Unless you’re looking for it, the Edwards Farm in Orient can easily escape your notice.
You come upon it on the south side of Main Road just west of Latham Sand & Gravel and less than a mile before you reach the entrance to the Orient Point ferry. The Edwards name is nowhere to be found on a small beige sign with red lettering that identifies the property only as a “Peconic Land Trust Preserve.”
No matter. It’s a splendid site for both farming and passive open-space use for the whole community. (Think hiking and bird walks.)
When I cycled out there in early May, the slanting sunlight of early evening was bathing the freshly tilled soil, casting a warm glow of the kind that might have inspired a Cézanne landscape painting.
This, I thought, was Orient the way Orient should be — peaceful, bucolic and beautiful.
The scene might have looked far different had it not been for the civic-mindedness of the Edwards family, whose ancestors began farming there in the 1800s.
Determined to protect their 20-acre farm from development, Elbert Edwards (now deceased) and his sister, Harriet Edwards, worked with the Peconic Land Trust and Southold Town to arrange an installment sale of their land to the trust in 2015. But unfinished business remains.
“The preservation work is done,” Tim Caufield, a senior adviser to the land trust, told me. “There won’t be any houses on it, that’s for sure. The real question is how the land will be used.”
How it will be used depends on how much money the community — as in you and me — can raise.
Under the optimal scenario, the property would remain in the land trust’s hands, becoming an “incubator” for farmers of the future — that is, nurturing aspiring farmers who lack the expertise and capital to run their own shows. Once they had found their footing at Edwards, the trust would help them buy protected farmland elsewhere in town.
This is a well-tested concept for the trust; it already has two successful incubator programs — at its Quail Hill Farm in Amagansett and at its agricultural center in Southold.
Such programs are essential if farming — and especially food production — is to survive on the East End. In Orient alone, according to Mr. Caufield, the number of farmers has shrunk from around two dozen in the 1950s to a mere handful today.
More is at stake than farming, however. Edwards stretches all the way from Main Road to the wetlands beside Little Bay, which are habitats for shorebirds. So the land trust is creating a trail to the shoreline for hiking and guided bird walks. (So many people signed up for the inaugural bird walk, on June 17, that the trust plans another for June 24.)

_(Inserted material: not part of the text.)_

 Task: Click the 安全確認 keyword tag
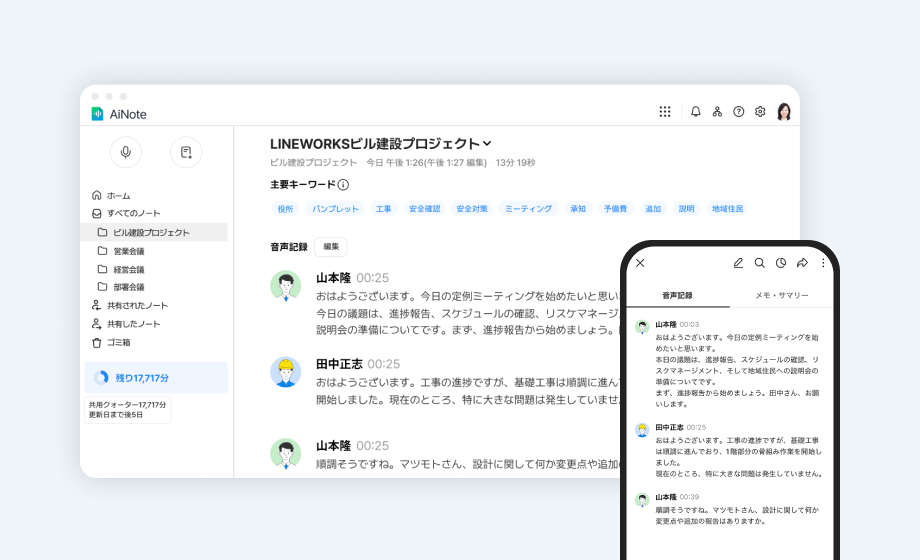(424, 209)
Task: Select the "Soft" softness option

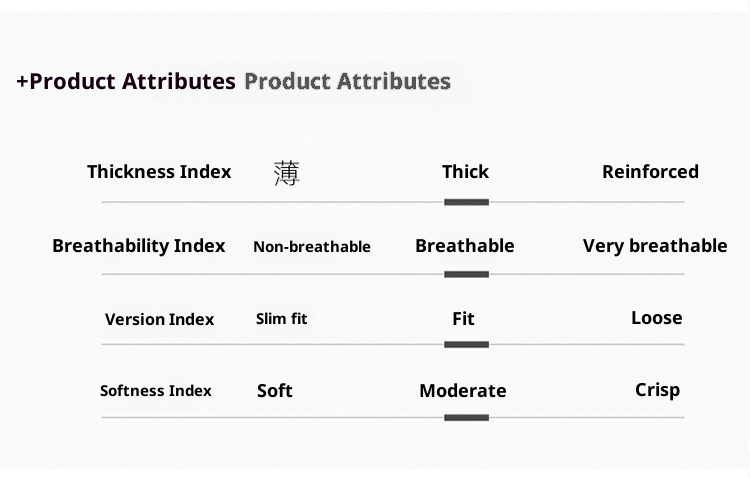Action: click(x=275, y=390)

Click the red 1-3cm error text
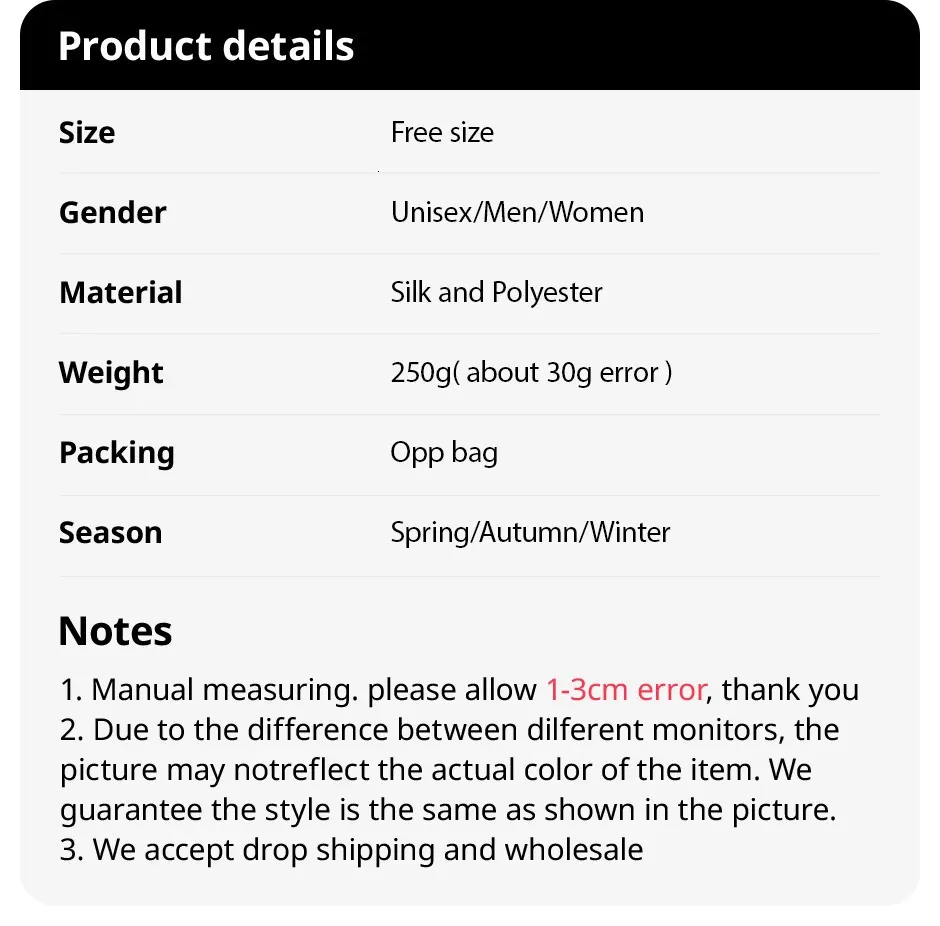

The good news is that the town’s purchase of the development rights for Edwards enabled the land trust to repay almost two-thirds of the farm’s $1.1 million cost. With additional contributions from public-spirited residents — including one spectacular gift of $50,000 — the trust was able to make the first three of its four payments to the Edwards family.
The not-so-good news is that fewer public-spirited residents than anticipated have stepped forward to help the land trust to pay the final installment, due in January. The trust is approximately $270,000 short.
Unless private individuals and, possibly, foundations can raise that sum — which sounds like a heavy lift until I recall the ever-swelling number of high-priced German motorcars purring past our house in Orient — the trust will have to borrow to make the payment. Horrors!
Okay, it’s not the end of the world if the land trust ends up having to borrow money.
But to repay it, the trust likely would have to abandon its cherished incubator concept and, instead, sell Edwards to a farmer. The trust would try to include a covenant in the sales agreement preventing the farmer from reselling the property to someone who would take it out of food production.
“While that’s a good outcome,” said land trust president John v.H. Halsey, “the more opportunities we have to help new farmers get their feet on the ground as part of our incubator program, the better.”
Selling Edwards in the near future would also foreclose the opportunity for the trust to eventually combine that farm with another one of more than 17 acres immediately to the east.
“If we can repay the money for Edwards,” said Mr Halsey, “we can acquire that.”
Moreover, selling Edwards could also jeopardize the future of that trail to Little Bay, since the buyer might not want the public on his or her property.
So if we want to tap the full potential of this dual-purpose beauty spot, let’s rise to the occasion and open our wallets for it.